Members and guests present; Peter Bannister, Matthew Taylor, Dave Wylie, Al Metelko, Jon 'Goose' Whitham, Rob 'Umph' Allen, Derbhla, Robert Clark, Mystery Almscliff Shoe Thief, John, Nicky and Chloe Hynes and friends.


Blustery weather made this more like late October than June. However after a showery morning it stayed mostly dry for the rest of the day. The rock was mostly clean and dry. Quite a few good routes were done, including; Fluted Columns (s), Square Chimney (s - ?), Whisky Crack (s), Stew Pot (VD), South Wall Traverse (vs 4c), V Chimney and Traverse (VD), Overhanging Groove (HVS 5a), Central Climb (vs 4c), Parsons Chimney (HS), and Whiskey Wall (E3 5b - by various people top rope, to varying degrees of success).

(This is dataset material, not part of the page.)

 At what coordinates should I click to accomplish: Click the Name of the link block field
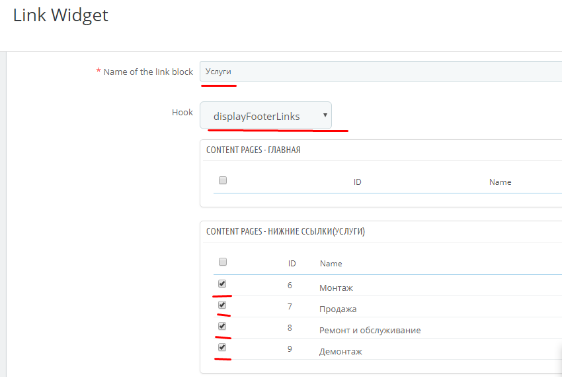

This was Derblas's first outing with the KMC and first trip climbing - I hope Almscliff hasn't put her off for life. Special mention has to be made of John and Nicky Hynes, who came all the way from New Zealand to introduce Chloe (age 15 months) to the delights of Yorkshire Grit!

Oh and someone pinched Rob Allen's old and tatty trainers from below the crag. Apparently this has been happening quite a lot recently around Yorkshire - you have been warned.

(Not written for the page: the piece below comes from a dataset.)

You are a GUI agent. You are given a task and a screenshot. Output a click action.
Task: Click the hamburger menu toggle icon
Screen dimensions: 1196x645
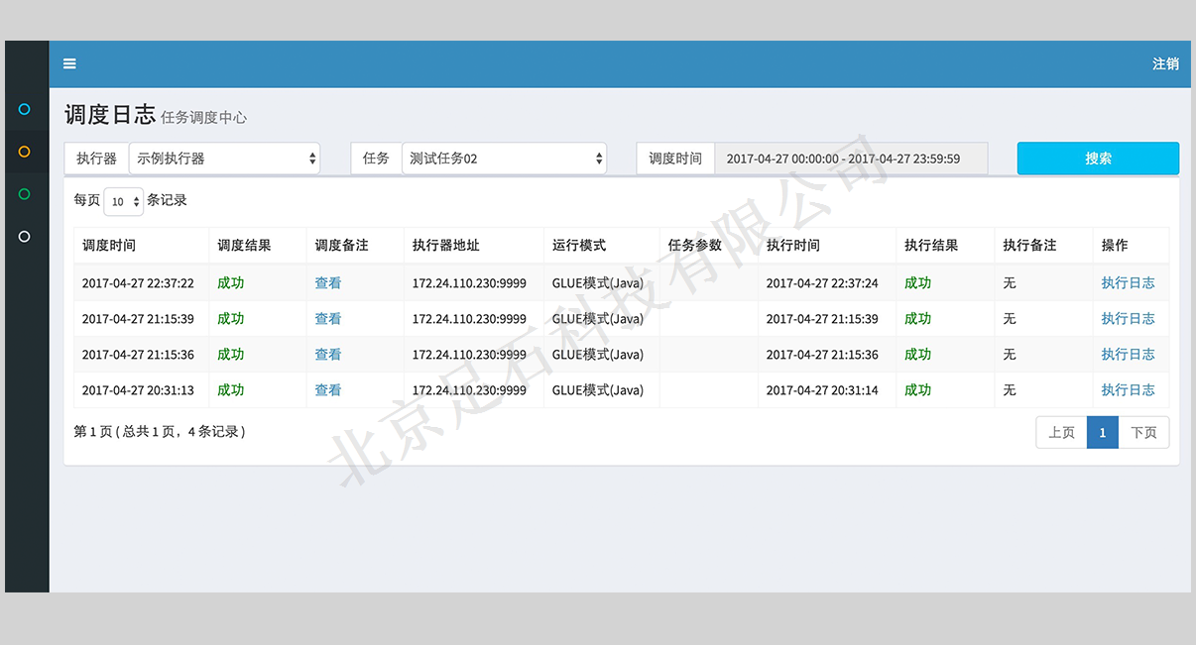69,64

The meet was rounded off quite nicely with a visit to Harry Ramsdens on the way home to top up the cholesterol level.

Robert Clark

Meet Promo:

Of all the great Yorkshire venues to choose from: Brimham, Gordale, Malham or maybe Ilkley. No, if you're going to choose one go for the best - Almscliff. (Are those groans of delight I can hear in the background?)

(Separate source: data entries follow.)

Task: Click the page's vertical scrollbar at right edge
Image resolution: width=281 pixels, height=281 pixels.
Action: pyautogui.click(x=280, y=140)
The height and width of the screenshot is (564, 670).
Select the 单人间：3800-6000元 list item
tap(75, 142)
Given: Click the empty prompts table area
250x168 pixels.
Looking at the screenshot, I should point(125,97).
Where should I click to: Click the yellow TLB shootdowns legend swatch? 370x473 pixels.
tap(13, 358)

It's a brilliant setting high above the Wharfe valley. You can see it from miles around but getting to it requires a bit of careful navigation ( Rick didn't get there last time..). You need to get onto the A658, Bradford to Harrogate road and take the left turn signposted Stainburn about 1.5 miles out of Pool Bank. Follow the lane and turn right at the T-junction in the village. About half a mile up the road you come to the crag. The best parking is straight ahead with the crag on your right-hand side. Please park carefully as there are only limited spaces.

Right on to the climbing - it's brill. There are great routes of all grades from Decidedly Difficult (check the guide if you don't believe me) to Impossible (I made that grade up) and of course the only 4 start route in the guidebook; Great Western. So pack up your EBs and an assortment of Friends and come to one of the best climbing venues around - not that I'm biased or anything.